(Datos de elementos y ubicación de texto)

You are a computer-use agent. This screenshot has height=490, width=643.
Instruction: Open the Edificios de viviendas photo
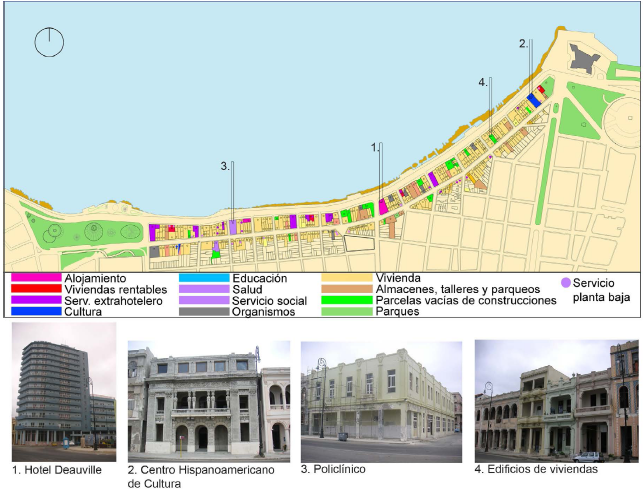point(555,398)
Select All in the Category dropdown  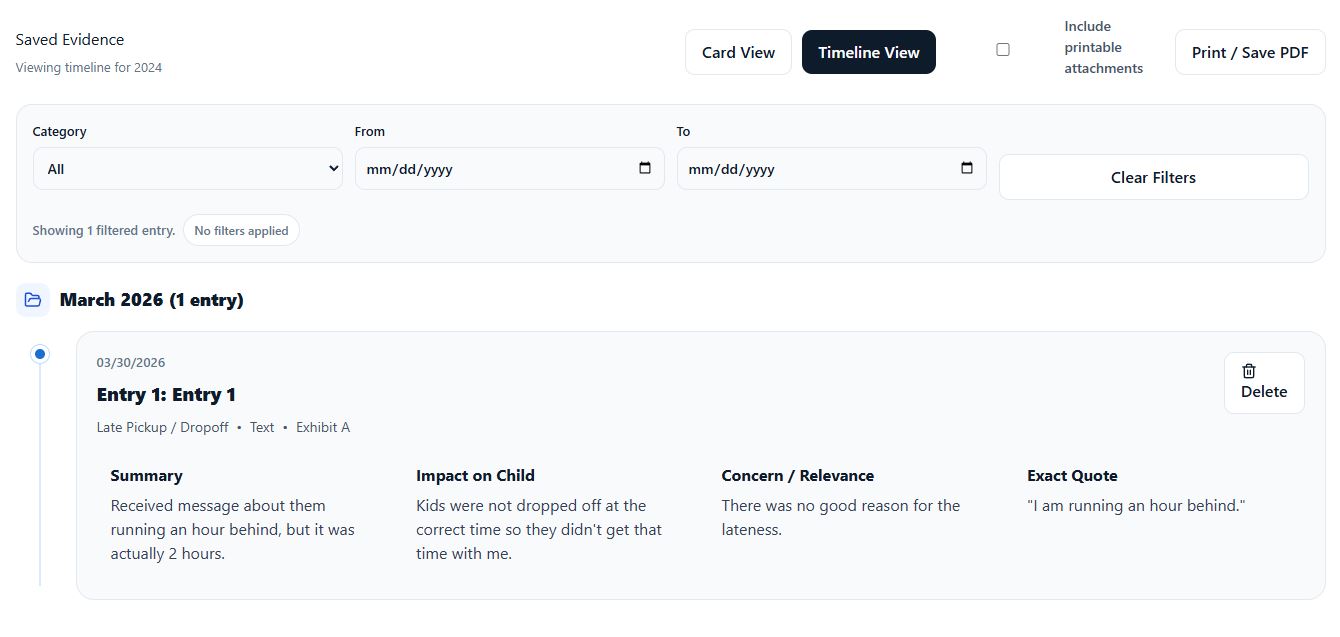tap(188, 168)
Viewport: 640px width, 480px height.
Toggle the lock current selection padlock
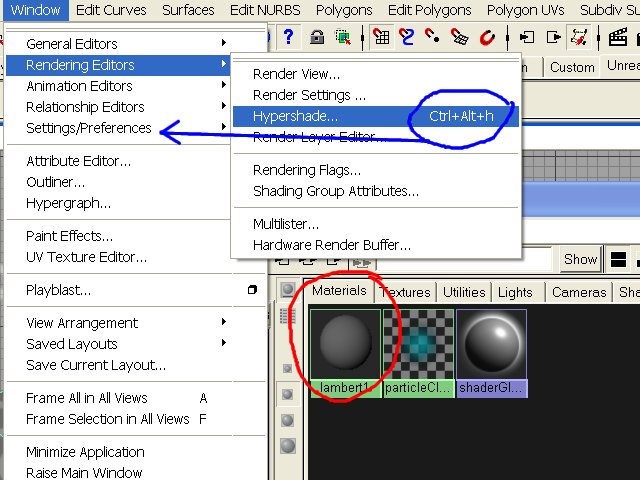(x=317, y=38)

(Ejercicio): Identifica y copia cada línea de las entradas que contenga la cadena "height". Se distinguen mayúsculas de minúsculas.

(Respuesta):
You are a computer-use agent. This screenshot has height=490, width=643.
Viewport: 640px width, 480px height.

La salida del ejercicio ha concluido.